Mit diesem - auch intellektuell sehr fordernden - Ansätzen verbindet sich ein wesentliches Grundanliegen des Buches "Und sie bewegt sich doch - Astronomie und Glaube": den Dialog zwischen Naturwissenschaften und Glaube immer wieder aufzunehmen und sich von der je anderen Seite her befruchten zu lassen. Naturwissenschaft ist damit keine Bedrohung für den Glauben, sondern führt ihn zur eigenen Vertiefung und dem wunderbaren Handeln Gottes in der Welt. Umgekehrt zeigt der Glaube und die Philosophie Wege zu einer tieferen Sinn-Verbindung der Phänomene, die in der Naturwissenschaft sonst unverbunden nebeneinander stehen bleiben müssen: das Geistige und das Physische als eine Einheit zu denken, die von einem Schöpfer ausgehend gedacht und geglaubt werden kann. 
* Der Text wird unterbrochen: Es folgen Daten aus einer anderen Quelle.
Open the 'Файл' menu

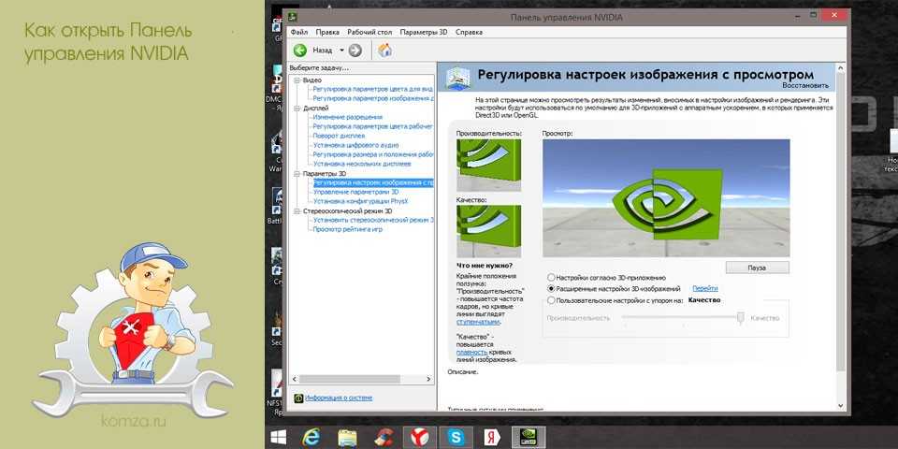299,32
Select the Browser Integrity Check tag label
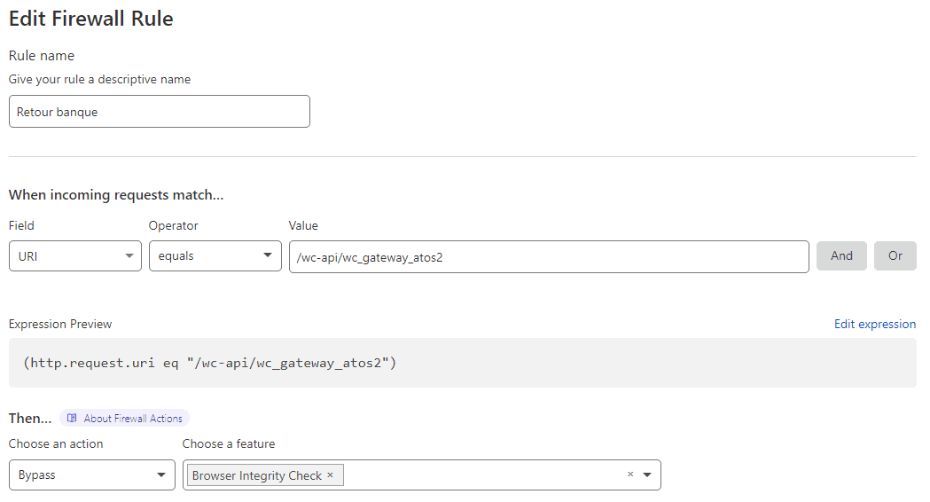This screenshot has width=930, height=502. click(257, 475)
Für P. Christoph ist der Glaube untrennbar mit der Wissenschaft verbunden. In seinem Buch schreibt der Benediktiner: "Zu Anbeginn der Menschheitsgeschichte gehörten Glaube und Astronomie zusammen. So richteten sich Glaubensfeste nach bestimmten Himmelskonstellationen, die Sterne galten als göttliche Zeichen." Erst später hätten beide begonnen, sich gegenseitig zu widerlegen. P. Christoph schaut seit über 20 Jahren in der Klostersternwarte der Abtei Münsterschwarzach "in die Sterne". Das ist weitaus mehr als ein nettes Hobby. Nicht zuletzt durch die Vernetzung mit anderen Astronomen weltweit betreibt der Cellerar die ursprünglich klösterliche Wissenschaft der Sternbeobachtung.